(Set exercise) Rewrite the lines of the items below as a Markdown table, from the line containing "Open Microsoft Edge from the taskbar" up to and including the line containing "Where should I", with a "No." column numbering each row and a "Line" column for the line itself. Skip blank lines, and leave the pictures out.

(Records shown)
--- begin ---

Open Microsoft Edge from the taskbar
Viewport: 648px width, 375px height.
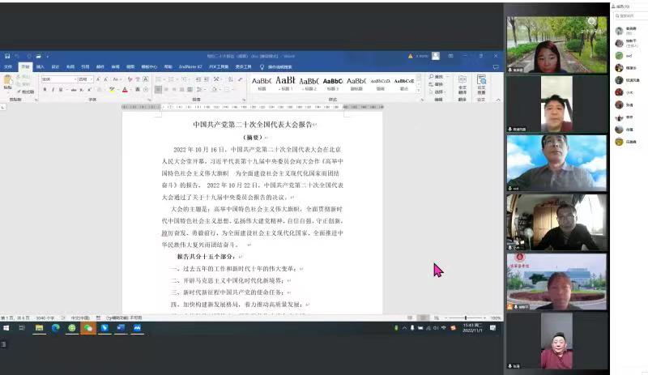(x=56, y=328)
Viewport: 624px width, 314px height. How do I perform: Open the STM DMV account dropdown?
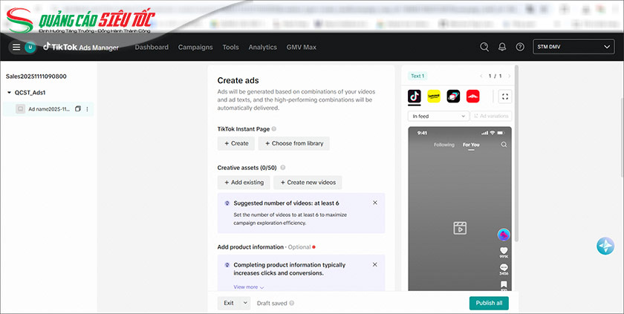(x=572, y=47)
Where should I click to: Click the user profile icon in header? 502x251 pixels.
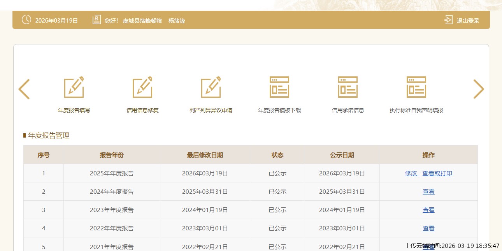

--- end ---
--- begin ---

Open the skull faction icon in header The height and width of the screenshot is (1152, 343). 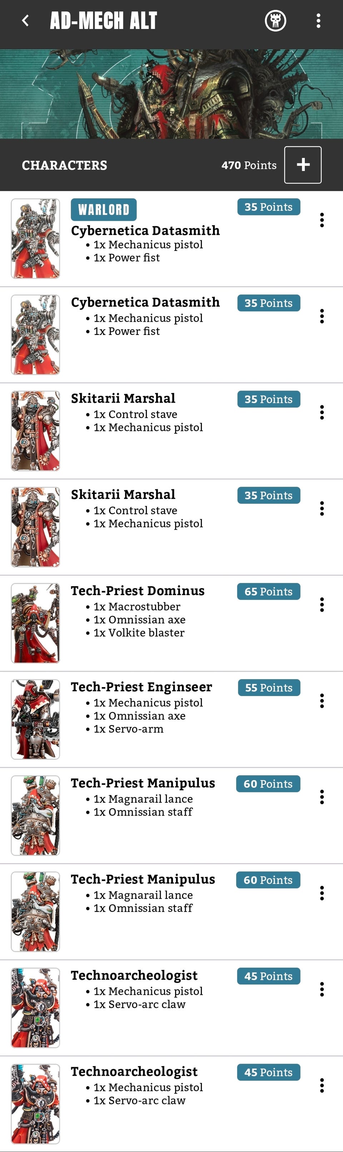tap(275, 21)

--- end ---

(Exercise response)
| No. | Line |
|---|---|
| 1 | Open Microsoft Edge from the taskbar |
| 2 | Viewport: 648px width, 375px height. |
| 3 | (x=56, y=328) |
| 4 | Viewport: 624px width, 314px height. How do I perform: Open the STM DMV account dropdown? |
| 5 | (x=572, y=47) |
| 6 | Where should I click to: Click the user profile icon in header? 502x251 pixels. |